Quali le conclusioni sullo stato del settore culturale

Ma quali sono state le conclusioni degli Stati Generali, se di conclusioni si può parlare? Quello che è emerso durante gli incontri è una verità che oggi appare incontrovertibile: il settore culturale, perché porti profitto, non può essere scisso dal settore turismo. Cultura e turismo vanno a braccetto e anzi, secondo le parole di Pietro Cannella, assessore alla Cultura di Palermo, è proprio il patrimonio culturale a rappresentare la proposta di valore della Sicilia, quella che riesce a trasformare l’isola in un brand, come già dimostrato con Palermo in occasione dei 400 anni di Santa Rosalia.

E allora, pur riconoscendo che la cultura produce «un dividendo sociale», come sottolineato Stefano Salis, giornalista di Il Sole 24 Ore, quello stesso impatto sociale perde rilevanza di fronte alla consapevolezza che la cultura, nella sua essenza, comporta un guadagno interiore piuttosto che economico. Così spiega il direttore generale per la Diplomazia Pubblica e Culturale del Ministero degli Affari Esteri, Alessandro De Pedys: «Il valore della cultura, o il suo impatto, può essere misurato soltanto da indicatori di qualità, e non quantitativi. Un esempio è l’impatto sulla salute: la fruizione di prodotti culturali ci fa bene». Eppure è proprio questa difficoltà di misurazione in numeri del valore culturale che esclude dal settore alcuni attori fondamentali per lo sviluppo dei progetti, fra tutti gli istituti di credito, ancora oggi poco coinvolti nonostante gli sforzi messi in atto negli anni.

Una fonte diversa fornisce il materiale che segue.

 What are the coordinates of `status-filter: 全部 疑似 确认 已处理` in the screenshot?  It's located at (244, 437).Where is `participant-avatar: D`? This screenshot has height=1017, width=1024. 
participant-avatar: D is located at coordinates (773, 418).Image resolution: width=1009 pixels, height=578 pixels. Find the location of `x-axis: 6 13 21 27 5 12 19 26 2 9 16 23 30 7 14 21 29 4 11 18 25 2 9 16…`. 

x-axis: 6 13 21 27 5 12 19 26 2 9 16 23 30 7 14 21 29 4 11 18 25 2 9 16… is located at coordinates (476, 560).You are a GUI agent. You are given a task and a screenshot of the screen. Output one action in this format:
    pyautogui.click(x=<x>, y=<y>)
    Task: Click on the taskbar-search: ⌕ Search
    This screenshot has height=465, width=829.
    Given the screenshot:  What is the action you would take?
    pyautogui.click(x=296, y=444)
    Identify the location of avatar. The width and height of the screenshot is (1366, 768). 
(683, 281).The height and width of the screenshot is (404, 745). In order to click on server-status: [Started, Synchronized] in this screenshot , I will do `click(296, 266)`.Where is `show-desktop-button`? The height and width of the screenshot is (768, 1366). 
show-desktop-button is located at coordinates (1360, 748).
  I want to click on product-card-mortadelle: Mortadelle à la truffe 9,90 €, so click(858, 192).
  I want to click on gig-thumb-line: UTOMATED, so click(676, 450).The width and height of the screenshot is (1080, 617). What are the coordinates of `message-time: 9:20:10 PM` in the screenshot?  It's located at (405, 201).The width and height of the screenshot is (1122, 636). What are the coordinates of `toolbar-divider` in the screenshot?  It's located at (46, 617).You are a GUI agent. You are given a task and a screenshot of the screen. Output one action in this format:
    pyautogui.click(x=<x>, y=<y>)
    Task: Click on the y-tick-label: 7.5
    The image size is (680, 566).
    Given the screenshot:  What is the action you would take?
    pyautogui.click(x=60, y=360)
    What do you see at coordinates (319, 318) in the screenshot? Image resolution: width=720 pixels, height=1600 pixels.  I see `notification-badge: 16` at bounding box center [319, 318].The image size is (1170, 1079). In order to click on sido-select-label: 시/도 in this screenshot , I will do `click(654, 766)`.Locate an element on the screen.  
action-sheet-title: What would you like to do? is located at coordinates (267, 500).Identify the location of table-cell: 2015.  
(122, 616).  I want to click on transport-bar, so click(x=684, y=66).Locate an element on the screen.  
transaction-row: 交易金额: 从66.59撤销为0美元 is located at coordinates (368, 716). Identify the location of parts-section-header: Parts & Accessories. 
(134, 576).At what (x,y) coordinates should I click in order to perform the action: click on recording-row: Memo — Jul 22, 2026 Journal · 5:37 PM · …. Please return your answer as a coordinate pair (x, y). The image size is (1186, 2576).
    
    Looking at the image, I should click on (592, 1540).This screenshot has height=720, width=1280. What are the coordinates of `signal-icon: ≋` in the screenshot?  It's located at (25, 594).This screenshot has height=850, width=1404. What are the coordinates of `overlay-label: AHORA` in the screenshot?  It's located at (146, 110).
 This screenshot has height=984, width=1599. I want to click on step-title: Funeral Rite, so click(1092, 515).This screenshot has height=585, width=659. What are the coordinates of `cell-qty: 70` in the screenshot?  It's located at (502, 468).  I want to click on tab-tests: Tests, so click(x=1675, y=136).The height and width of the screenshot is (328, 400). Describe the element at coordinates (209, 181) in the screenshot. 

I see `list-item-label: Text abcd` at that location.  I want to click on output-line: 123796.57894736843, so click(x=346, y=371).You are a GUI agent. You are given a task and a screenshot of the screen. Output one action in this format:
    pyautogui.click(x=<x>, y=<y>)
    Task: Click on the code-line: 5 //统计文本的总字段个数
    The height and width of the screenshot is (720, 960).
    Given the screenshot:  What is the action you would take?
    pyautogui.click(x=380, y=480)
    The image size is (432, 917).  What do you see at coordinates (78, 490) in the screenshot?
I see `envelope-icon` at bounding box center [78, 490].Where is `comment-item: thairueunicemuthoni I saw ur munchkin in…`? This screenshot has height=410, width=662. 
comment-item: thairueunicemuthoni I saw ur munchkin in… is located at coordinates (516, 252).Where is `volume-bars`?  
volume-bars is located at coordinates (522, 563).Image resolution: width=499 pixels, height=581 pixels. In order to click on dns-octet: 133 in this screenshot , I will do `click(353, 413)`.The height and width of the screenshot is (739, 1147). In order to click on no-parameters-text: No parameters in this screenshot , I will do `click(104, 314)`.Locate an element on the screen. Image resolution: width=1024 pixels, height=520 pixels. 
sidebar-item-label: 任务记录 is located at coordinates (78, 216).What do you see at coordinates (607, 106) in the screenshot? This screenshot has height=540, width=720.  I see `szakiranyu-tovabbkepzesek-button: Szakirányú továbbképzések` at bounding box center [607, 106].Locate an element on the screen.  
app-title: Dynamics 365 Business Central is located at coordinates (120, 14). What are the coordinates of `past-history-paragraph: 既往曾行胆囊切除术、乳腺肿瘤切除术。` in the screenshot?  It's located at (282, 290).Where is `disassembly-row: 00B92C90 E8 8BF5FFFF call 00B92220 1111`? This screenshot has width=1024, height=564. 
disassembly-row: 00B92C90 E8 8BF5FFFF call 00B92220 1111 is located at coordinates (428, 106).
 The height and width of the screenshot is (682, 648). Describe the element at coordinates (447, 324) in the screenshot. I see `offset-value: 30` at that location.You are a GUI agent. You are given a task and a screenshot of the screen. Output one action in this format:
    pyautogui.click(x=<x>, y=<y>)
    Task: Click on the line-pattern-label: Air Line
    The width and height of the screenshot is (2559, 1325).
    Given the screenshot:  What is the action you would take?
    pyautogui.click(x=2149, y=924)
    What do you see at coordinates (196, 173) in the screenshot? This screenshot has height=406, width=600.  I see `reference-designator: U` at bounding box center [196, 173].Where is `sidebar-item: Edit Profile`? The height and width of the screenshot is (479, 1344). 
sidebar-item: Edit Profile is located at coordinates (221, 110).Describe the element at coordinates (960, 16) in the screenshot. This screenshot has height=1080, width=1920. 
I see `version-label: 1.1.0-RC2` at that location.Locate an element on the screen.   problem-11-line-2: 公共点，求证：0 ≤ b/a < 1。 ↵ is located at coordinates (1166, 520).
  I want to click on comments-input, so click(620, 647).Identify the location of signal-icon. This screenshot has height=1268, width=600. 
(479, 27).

Dunque il dibattito rimane aperto. In una società improntata al profitto, che misura la sua evoluzione attraverso la lente del PIL e non sulla base del benessere di chi la abita, lo stato attuale del settore culturale non può che risultare carente. E questo vale anche, o soprattutto, in un contesto in cui la cultura diventa semplice leva per incentivare il turismo: perché così facendo non si dà all’arte la possibilità di essere voce, pagina, fotografia di ciò che siamo oggi. Piuttosto le si impone di esprimere quello dobbiamo, o vogliamo, essere per poter guadagnare di più.